会社が資本金を増やすことを『増資』といいます。

この『増資』の中でも新株主から金銭等の払込みを受けるものを『有償増資』といい、その新株主の募集範囲の違いから『公募』『株主割当』『第三者割当』の三種類に区別されます。

このうち『第三者割当』による増資を同族会社が行うときは、『時価』で発行しないと、思いもよらぬ贈与税等の課税が生じる場合があります。

課税の理由『株主価値の移転が生じる』なぜ『時価』でない場合に贈与税等が課税されるかというと、株主間で経済的価値が移転してしまうからです。

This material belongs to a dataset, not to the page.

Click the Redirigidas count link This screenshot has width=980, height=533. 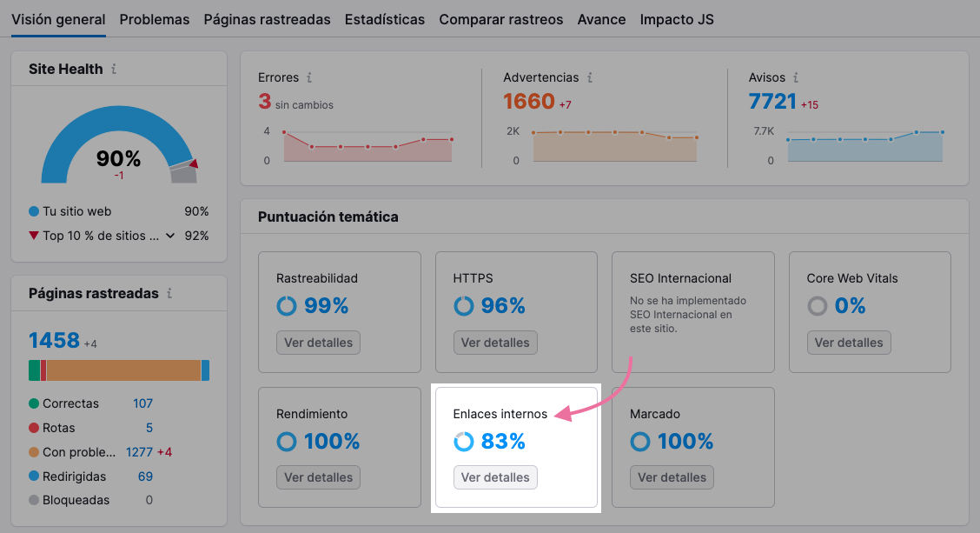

例えば1 株当たりの株価(ここでは時価純資産価額)@100 円で発行済株式総数20 株(株主A・Bが各10 株保有)の会社が、新株主C から時価の1/2 の@50 円で5 株の増資を引き受けたとしましょう(いわゆる『有利発行』)。

増資前@100円→ 増資@50円
株数/時価総額→ 株数/払込金額
A:10株/1,000円→ ―/―
B:10株/1,000円→ ―/―
C:―/― → 5株/250円
計:20株/2,000円→ 5株/250円

この増資が行われた後の1 株当たりの株価(時価純資産価額)は、(増資前2,000円+増資額250円)÷増資後株数25株=@90円となり株価が下がります。

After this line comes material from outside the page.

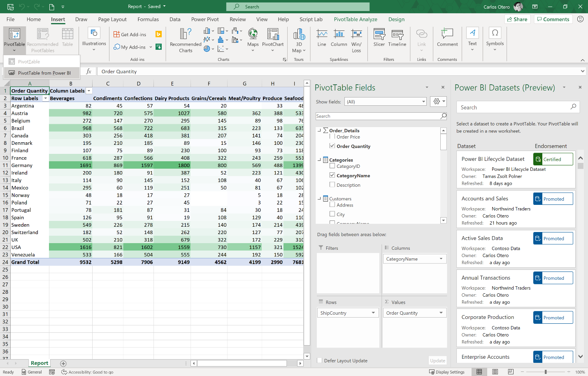588x376 pixels.
Task: Open the Comments pane button
Action: pos(553,19)
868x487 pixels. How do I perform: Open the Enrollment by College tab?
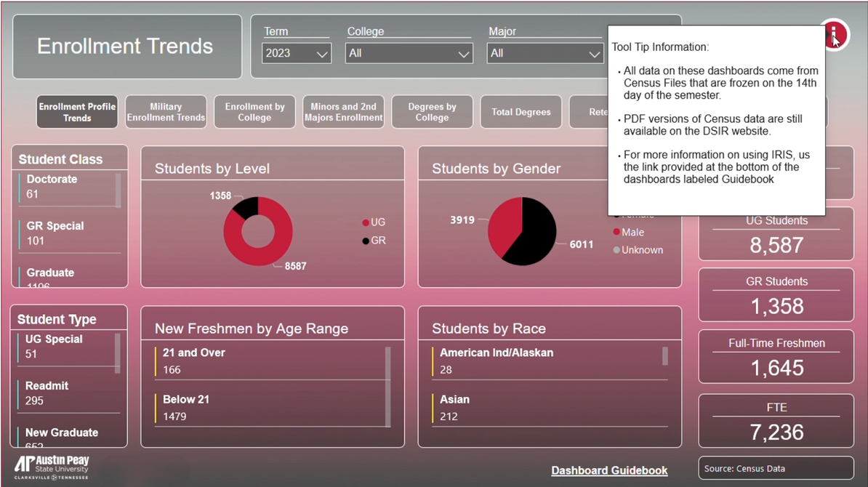[x=254, y=112]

A・B は何もしていないのに1 株当たりの株価が▲10円下がり、Cは@50円の支払で@90円の価値がある株式を取得している状況になります。

①増資後@90円→ ②移転前→ 移転分
株式/時価総額→ 時価総額→ ①-②
A:10株/900円→ 1,000円→ ▲100
B:10株/900円→ 1,000円→ ▲100
C:5株/450円→ 250円→ +200
計:25株/2,250円→ 2,250円→ 0

結果として、AとBから、それぞれCに100円の経済的価値が移転してしまうのです。

このCへの移転分200円((@90-@50)×5株)について、CがA・Bの親族である場合には、贈与税課税、親族以外である場合には、一時所得・給与所得等の課税対象となります。

この課税リスクは、①既存株主が平等に増資を引受けない場合、かつ②時価発行増資でない場合に起こります。

『第三者割当』の場合には、①は当然充たさないため、時価発行増資でなければ、課税リスクが避けられないことになります。